▸ Consigna:
Reproduce sin cambios el pasaje del fragmento sobre María y la Eucaristía que va desde "No dejemos de" hasta "de la Redención.", ambos incluidos.

─── Extracto del documento

No dejemos de recibirle como merece.
III. Muy
próxima a Jesús encontramos siempre a Nuestra Señora: en el Cielo y aquí en la
tierra, en la Sagrada Eucaristía. Los Hechos de los Apóstoles nos
señalan que después de la Ascensión de Jesús al Cielo, María se encuentra junto
a los Apóstoles, unida a ellos –ejerciendo ya su oficio como Madre de la
Iglesia– en la oración y en la fracción del pan12,
«comulgando en medio de los fieles con el Cuerpo, la Sangre, el Alma y la
Divinidad de su propio Hijo (...). María reconocía en el Cristo de la Misa y de
sus comuniones eucarísticas al Cristo de todos los misterios de la Redención.
¿Qué mirada humana osaría medir la profundidad de la intimidad en que el alma
de la Madre y la del Hijo se volvían a encontrar en la Eucaristía?»13.

──────
─── Entradas proporcionadas

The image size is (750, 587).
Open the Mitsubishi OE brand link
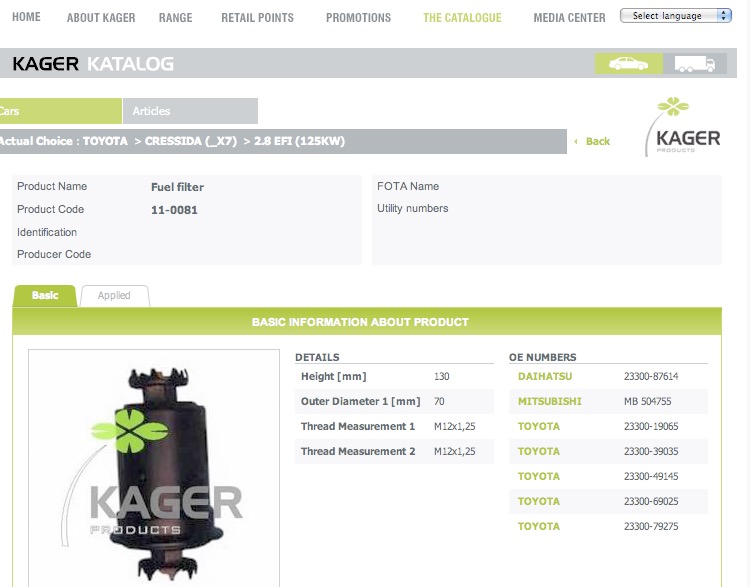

──────
─── Entradas proporcionadas

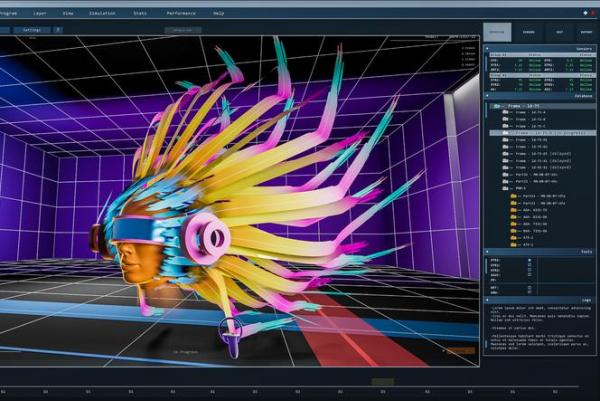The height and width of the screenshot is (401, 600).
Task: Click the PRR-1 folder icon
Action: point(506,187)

──────

▸ Respuesta:
No dejemos de recibirle como merece.
III. Muy
próxima a Jesús encontramos siempre a Nuestra Señora: en el Cielo y aquí en la
tierra, en la Sagrada Eucaristía. Los Hechos de los Apóstoles nos
señalan que después de la Ascensión de Jesús al Cielo, María se encuentra junto
a los Apóstoles, unida a ellos –ejerciendo ya su oficio como Madre de la
Iglesia– en la oración y en la fracción del pan12,
«comulgando en medio de los fieles con el Cuerpo, la Sangre, el Alma y la
Divinidad de su propio Hijo (...). María reconocía en el Cristo de la Misa y de
sus comuniones eucarísticas al Cristo de todos los misterios de la Redención.